Folklorist Bernie Herman celebrates food on the Eastern Shore of Virginia.

On the farthest edge and centermost point of the Atlantic Coast, land gives way to water and the broad Delmarva Peninsula bottoms out into the Eastern Shore of Virginia at the mouth of the Chesapeake Bay. Here, two counties of the Old Dominion State are connected to the rest of its mainland only by a nearly 20-mile bridge-tunnel, where it feels like, at any point, you might drop off into the ocean’s waves.

On this tiny stretch of sandy soil, life moves slowly, and a handful of farmers, watermen, chefs, home cooks, historians, and neighbors are working with a sense of purpose and timelessness to preserve one of America’s most unexpected foodways. Or, as folklorist Bernie Herman puts it, after New Orleans with its bayou country and Charleston with its Low Country, the Eastern Shore of Virginia and the lower Chesapeake Bay stand out as “the third great Southern coastal cuisine.”  

An aerial view of the southern tip of the Eastern Shore of Virginia.

As he documents in his James Beard Award-nominated A South You Never Ate, this is a low-lying land of abundance, where for centuries, locals have plied its estuarine and seaside shorelines for fresh seafood, cultivated its sandy soils for bushels of sweet potatoes and strawberries. They hunted marshes for overwintering waterfowl They have scoured its forgotten lots to find groves of ancient fig, quince, and other fruit trees.

Preserving this foodway has become Herman’s life’s work. The recently retired and distinguished University of North Carolina professor became bewitched by the place as a young boy, splitting his time between Norfolk and Northampton County, where weekends and summers were spent peering at soft-shell crabs shedding in wooden floats along quiet creeks and gleaning for left-behind white potatoes scattered in nearby fields. Over the career that followed, he studied and taught the likes of art history, architecture, archaeology, and the vernacular culture of rural life, with a particular focus on the American South, where always, at the heart of things, is food. It was just a matter of time before he would set his sights back on the Eastern Shore.

And over the last 20 years, Herman has become the de facto bard of this distinctive Virginia foodway, so rooted in the land and water—a beloved storyteller, steward, and friend who not only documents its rich and evolving history but works with others to share its bounty with the broader world. Ultimately, he hopes it might generate culturally meaningful jobs and keep families in the remote region.

SOURCE DATA:

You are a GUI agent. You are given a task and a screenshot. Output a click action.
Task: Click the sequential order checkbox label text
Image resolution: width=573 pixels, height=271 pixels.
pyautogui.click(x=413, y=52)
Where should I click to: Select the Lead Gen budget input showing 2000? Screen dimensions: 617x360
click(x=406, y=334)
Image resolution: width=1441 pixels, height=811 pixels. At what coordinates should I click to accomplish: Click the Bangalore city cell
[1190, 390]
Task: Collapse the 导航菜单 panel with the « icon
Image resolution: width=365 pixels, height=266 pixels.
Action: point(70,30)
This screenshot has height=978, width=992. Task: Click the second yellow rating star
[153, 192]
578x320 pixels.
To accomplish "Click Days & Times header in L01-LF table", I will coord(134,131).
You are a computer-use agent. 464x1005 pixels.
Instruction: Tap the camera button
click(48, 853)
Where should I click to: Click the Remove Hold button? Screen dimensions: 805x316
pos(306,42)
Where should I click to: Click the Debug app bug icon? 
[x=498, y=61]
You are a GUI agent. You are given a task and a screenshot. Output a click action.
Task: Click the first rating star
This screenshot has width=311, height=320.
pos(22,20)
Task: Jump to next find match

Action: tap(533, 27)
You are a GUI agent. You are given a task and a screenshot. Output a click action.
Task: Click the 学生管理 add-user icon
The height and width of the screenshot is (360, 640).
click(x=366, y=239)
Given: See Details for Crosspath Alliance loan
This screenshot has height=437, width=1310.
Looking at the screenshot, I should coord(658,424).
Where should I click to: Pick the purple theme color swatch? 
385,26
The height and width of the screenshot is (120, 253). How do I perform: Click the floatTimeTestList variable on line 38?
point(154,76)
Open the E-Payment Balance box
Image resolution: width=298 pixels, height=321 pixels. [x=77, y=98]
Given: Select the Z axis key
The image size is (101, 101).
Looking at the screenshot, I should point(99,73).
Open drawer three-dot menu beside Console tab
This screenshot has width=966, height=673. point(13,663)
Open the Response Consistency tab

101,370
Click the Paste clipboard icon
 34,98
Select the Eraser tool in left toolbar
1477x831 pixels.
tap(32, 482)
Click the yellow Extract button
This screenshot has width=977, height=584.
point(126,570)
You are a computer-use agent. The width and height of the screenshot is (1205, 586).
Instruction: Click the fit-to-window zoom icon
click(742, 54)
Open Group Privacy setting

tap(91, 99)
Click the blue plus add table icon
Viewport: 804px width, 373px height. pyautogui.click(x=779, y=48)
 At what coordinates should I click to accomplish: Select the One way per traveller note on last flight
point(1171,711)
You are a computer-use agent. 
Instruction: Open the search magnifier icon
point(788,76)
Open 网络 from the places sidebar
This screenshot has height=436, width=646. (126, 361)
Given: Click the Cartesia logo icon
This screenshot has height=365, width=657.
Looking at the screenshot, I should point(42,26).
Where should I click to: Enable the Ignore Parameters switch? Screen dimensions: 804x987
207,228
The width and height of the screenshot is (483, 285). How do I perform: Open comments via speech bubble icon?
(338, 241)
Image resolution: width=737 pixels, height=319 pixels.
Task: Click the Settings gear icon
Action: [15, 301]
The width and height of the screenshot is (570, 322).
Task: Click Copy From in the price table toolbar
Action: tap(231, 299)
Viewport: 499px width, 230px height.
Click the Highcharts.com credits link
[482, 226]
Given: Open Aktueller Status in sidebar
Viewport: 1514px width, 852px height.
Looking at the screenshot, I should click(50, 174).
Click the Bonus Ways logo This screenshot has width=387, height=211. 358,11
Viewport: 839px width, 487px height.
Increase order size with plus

WRITTEN TASKS:
1. In the article about Eastern Shore food, how long is the bridge-tunnel that connects the two counties to the rest of Virginia's mainland?
2. Copy the entries word for word, starting with the line that contains "Given: Select the Z axis key" and going on through the last line of the entries.
The article and the entries are unrelated to each other.

SOLUTIONS BY TASK:
1. It is nearly 20 miles long.

2.
Given: Select the Z axis key
The image size is (101, 101).
Looking at the screenshot, I should point(99,73).
Open drawer three-dot menu beside Console tab
This screenshot has width=966, height=673. point(13,663)
Open the Response Consistency tab

101,370
Click the Paste clipboard icon
 34,98
Select the Eraser tool in left toolbar
1477x831 pixels.
tap(32, 482)
Click the yellow Extract button
This screenshot has width=977, height=584.
point(126,570)
You are a computer-use agent. The width and height of the screenshot is (1205, 586).
Instruction: Click the fit-to-window zoom icon
click(742, 54)
Open Group Privacy setting

tap(91, 99)
Click the blue plus add table icon
Viewport: 804px width, 373px height. pyautogui.click(x=779, y=48)
 At what coordinates should I click to accomplish: Select the One way per traveller note on last flight
point(1171,711)
You are a computer-use agent. 
Instruction: Open the search magnifier icon
point(788,76)
Open 网络 from the places sidebar
This screenshot has height=436, width=646. (126, 361)
Given: Click the Cartesia logo icon
This screenshot has height=365, width=657.
Looking at the screenshot, I should point(42,26).
Where should I click to: Enable the Ignore Parameters switch? Screen dimensions: 804x987
207,228
The width and height of the screenshot is (483, 285). How do I perform: Open comments via speech bubble icon?
(338, 241)
Image resolution: width=737 pixels, height=319 pixels.
Task: Click the Settings gear icon
Action: [15, 301]
The width and height of the screenshot is (570, 322).
Task: Click Copy From in the price table toolbar
Action: tap(231, 299)
Viewport: 499px width, 230px height.
Click the Highcharts.com credits link
[482, 226]
Given: Open Aktueller Status in sidebar
Viewport: 1514px width, 852px height.
Looking at the screenshot, I should click(50, 174).
Click the Bonus Ways logo This screenshot has width=387, height=211. 358,11
Viewport: 839px width, 487px height.
Increase order size with plus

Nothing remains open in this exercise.